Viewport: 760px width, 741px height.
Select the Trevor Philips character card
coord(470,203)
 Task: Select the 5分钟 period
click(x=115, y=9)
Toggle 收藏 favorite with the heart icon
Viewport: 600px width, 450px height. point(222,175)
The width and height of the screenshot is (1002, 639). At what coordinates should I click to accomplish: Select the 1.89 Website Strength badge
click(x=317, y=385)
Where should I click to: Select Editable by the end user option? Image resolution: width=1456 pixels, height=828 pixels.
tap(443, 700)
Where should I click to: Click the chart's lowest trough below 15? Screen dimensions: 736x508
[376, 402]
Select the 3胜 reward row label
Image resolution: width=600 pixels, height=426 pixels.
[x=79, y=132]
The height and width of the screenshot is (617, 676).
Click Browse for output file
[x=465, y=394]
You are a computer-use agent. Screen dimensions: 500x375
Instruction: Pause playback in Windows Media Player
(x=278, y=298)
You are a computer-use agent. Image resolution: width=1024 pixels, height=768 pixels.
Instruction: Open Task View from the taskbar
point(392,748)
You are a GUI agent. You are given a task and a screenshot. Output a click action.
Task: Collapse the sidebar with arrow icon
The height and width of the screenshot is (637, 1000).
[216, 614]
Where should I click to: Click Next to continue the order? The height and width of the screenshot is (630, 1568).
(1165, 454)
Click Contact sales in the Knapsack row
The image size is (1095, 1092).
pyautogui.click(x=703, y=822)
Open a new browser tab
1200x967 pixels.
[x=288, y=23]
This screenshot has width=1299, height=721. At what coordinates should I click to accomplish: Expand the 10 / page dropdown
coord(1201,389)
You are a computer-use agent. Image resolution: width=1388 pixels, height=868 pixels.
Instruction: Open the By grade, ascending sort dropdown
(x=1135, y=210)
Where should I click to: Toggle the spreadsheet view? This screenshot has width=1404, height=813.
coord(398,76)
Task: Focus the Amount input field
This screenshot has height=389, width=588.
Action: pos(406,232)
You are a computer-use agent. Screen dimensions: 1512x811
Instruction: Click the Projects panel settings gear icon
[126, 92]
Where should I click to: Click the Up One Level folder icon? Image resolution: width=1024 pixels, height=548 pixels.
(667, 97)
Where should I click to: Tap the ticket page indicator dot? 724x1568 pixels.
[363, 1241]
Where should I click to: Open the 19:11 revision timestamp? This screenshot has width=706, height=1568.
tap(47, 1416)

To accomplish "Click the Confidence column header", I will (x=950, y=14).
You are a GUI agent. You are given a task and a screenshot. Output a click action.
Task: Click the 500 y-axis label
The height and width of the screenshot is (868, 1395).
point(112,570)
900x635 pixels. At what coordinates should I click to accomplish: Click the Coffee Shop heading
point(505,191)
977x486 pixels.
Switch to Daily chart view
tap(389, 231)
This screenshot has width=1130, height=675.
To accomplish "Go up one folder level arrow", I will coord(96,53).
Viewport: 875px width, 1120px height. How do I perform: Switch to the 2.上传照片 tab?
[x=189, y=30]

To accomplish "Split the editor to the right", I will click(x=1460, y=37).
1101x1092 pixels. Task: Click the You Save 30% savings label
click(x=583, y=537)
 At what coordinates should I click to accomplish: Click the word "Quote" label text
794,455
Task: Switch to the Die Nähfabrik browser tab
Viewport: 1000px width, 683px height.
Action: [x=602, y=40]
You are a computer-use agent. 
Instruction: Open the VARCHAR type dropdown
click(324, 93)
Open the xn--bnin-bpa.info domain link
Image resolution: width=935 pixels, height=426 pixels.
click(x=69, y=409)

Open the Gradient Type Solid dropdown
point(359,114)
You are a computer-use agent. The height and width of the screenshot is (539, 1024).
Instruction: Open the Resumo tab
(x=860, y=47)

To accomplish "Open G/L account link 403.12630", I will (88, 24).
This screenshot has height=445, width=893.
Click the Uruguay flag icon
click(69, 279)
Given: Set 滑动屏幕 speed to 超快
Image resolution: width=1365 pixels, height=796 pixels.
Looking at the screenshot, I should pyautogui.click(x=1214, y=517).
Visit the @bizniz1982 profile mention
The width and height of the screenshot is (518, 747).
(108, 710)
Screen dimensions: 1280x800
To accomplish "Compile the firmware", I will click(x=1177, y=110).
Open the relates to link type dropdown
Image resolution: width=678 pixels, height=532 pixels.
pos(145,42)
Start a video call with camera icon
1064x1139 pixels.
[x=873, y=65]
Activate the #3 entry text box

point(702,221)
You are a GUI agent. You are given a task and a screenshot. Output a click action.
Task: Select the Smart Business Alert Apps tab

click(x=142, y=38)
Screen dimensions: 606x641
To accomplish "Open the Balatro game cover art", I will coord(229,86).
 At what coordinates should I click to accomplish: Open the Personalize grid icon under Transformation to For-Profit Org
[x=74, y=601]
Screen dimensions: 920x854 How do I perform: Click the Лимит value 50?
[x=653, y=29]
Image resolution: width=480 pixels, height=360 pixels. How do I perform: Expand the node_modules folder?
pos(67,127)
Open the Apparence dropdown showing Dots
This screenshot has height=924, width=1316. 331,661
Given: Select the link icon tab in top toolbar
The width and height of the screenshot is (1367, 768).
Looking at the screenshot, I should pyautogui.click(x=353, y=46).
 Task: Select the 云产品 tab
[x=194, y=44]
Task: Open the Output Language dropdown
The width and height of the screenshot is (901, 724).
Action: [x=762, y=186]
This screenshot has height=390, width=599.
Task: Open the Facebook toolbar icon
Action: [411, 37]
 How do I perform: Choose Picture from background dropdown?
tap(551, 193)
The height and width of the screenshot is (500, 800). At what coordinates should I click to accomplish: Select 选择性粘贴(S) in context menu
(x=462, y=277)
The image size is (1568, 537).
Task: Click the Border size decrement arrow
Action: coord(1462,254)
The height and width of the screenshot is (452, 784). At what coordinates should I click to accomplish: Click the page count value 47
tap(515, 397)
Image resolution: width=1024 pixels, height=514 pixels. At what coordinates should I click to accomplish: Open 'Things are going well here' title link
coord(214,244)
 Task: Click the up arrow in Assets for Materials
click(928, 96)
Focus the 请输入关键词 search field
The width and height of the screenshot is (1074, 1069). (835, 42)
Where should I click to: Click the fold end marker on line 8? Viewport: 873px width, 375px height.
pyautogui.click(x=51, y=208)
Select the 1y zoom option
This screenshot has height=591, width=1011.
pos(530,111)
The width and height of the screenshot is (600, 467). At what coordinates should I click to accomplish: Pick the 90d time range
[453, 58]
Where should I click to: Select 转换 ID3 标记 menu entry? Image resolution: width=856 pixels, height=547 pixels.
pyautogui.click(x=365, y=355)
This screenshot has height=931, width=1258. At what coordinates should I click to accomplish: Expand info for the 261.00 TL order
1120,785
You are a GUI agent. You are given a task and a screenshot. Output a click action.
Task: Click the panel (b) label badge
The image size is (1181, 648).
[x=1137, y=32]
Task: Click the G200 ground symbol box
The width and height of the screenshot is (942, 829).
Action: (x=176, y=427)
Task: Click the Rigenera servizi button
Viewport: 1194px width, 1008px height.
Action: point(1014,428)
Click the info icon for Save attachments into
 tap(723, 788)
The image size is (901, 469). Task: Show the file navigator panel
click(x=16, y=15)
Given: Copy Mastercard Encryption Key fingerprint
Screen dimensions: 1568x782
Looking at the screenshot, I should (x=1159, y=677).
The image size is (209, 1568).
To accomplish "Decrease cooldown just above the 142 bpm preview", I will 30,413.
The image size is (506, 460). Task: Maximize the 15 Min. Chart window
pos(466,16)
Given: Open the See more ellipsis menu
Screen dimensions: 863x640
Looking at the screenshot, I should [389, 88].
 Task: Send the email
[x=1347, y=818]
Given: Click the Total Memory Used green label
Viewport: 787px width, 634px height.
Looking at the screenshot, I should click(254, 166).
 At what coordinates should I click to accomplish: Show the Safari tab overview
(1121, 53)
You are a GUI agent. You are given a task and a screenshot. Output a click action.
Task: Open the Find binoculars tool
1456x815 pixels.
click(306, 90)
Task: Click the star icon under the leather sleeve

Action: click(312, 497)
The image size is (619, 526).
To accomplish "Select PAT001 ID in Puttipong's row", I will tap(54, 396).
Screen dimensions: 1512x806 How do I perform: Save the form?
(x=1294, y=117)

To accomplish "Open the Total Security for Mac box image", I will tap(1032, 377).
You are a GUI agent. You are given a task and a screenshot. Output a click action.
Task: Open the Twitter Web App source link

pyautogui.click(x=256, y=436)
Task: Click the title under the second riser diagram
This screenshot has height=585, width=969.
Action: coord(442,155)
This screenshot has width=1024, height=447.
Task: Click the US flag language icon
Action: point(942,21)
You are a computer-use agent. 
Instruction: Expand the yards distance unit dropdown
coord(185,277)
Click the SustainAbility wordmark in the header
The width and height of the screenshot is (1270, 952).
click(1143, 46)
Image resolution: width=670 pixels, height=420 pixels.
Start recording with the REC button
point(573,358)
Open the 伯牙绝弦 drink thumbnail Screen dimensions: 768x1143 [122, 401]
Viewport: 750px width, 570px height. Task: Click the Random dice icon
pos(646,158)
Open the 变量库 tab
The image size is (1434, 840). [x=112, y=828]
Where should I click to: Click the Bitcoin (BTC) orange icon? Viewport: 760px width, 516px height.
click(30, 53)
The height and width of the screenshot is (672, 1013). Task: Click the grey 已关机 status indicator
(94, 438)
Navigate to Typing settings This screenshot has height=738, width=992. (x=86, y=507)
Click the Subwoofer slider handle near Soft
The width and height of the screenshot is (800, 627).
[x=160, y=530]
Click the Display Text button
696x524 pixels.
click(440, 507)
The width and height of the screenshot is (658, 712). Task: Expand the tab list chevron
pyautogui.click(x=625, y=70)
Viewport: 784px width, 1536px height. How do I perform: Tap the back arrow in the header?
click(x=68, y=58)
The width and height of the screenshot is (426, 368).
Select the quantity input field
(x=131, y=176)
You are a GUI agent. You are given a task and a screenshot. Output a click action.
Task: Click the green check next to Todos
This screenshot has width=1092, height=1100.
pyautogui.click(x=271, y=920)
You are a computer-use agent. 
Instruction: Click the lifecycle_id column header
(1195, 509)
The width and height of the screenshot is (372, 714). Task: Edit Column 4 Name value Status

◆ ◆ ◆ ◆ ◆

**WHAT YOU WILL DO**
Only the lines above from the one with "Open the Apparence dropdown showing Dots" up to and including the one with "Task: Open the Output Language dropdown" should be repeated, exactly as written.

**RESPONSE FOR THIS EXERCISE**
Open the Apparence dropdown showing Dots
This screenshot has height=924, width=1316. 331,661
Given: Select the link icon tab in top toolbar
The width and height of the screenshot is (1367, 768).
Looking at the screenshot, I should pyautogui.click(x=353, y=46).
 Task: Select the 云产品 tab
[x=194, y=44]
Task: Open the Output Language dropdown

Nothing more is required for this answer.